Freitag, 8. Oktober 2010

Merkel und die Feigheit

Ein Taliban begeht einen Selbstmordanschlag auf eine gut geschützte und gepanzerte Hightec-Truppe der Deutschen. Merkel findet das „feige“. Es wäre jetzt zu einfach, das einfach blöd zu finden und auf einen Mangel an Intelligenz zu verweisen. Gegenüber dem Vermögen zur eigenen Durchsetzung und Machtergreifung verhält sich Intelligenz ohnehin umgekehrt proportional.

Was steckt da hinter dem Wort „feige“?

Feige Schlappschwänze sind vielleicht Wehdienstverweigerer, Deserteure, es sind keine richtigen Männer. Aus dem Munde einer Frau klingt das wohl besonders beeindruckend.

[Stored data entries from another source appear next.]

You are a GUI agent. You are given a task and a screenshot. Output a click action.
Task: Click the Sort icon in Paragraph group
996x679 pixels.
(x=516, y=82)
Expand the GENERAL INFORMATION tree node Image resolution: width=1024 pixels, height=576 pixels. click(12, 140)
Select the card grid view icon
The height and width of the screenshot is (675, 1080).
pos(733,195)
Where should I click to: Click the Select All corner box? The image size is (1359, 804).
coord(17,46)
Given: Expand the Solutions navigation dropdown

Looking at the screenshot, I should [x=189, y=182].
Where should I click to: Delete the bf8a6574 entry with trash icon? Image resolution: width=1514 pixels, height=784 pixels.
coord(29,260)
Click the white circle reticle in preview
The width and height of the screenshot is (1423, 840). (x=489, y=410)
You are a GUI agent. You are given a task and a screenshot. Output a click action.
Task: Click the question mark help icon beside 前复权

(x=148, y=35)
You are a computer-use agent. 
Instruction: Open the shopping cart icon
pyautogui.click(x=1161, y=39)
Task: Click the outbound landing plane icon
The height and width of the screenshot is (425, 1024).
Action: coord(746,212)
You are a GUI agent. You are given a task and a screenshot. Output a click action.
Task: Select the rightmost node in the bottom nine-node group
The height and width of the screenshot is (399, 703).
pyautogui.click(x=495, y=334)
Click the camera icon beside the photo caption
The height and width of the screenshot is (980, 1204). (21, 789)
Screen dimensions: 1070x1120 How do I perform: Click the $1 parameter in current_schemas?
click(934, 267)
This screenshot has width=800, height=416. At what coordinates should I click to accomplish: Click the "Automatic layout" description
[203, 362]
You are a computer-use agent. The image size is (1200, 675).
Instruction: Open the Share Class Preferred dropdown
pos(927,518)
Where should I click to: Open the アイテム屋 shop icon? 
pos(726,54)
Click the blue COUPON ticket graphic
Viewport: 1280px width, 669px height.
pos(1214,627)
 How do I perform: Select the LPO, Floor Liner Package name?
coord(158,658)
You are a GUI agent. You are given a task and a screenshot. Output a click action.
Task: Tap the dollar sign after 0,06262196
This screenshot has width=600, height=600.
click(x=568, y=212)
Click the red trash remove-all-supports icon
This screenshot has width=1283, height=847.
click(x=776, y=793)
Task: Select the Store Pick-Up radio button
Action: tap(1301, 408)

Freilich haben dieses Adjektiv auch schon die 74 regierenden Leutnants aus der Nazizeit unter dem Chef H. Schmidt gegen die RAF verwendet. Aber die RAF wollte ja „feigerweise“ ihr eigenes Leben schonen, übrigens wie auch Schmidt, Strauß et alteri.

Ist es mutig, wenn ein Überlegener einen Unterlegenen angreift? Etwa ein Erwachsener ein Kind? Oder ein gut ausgerüsteter deutscher Soldat einen miserabel bestückten Taliban?

Also Töten ist mutig, Selbstmord ist feige? – Was für eine rhetorische Kloake! - Diese Frau ist mit Mehrheit zur Kanzlerin gewählt worden! Man sollte ihr eine AK-47 geben und sie in die Berge Afghanistans schicken, damit sie zeigen kann, was mutig und feige ist.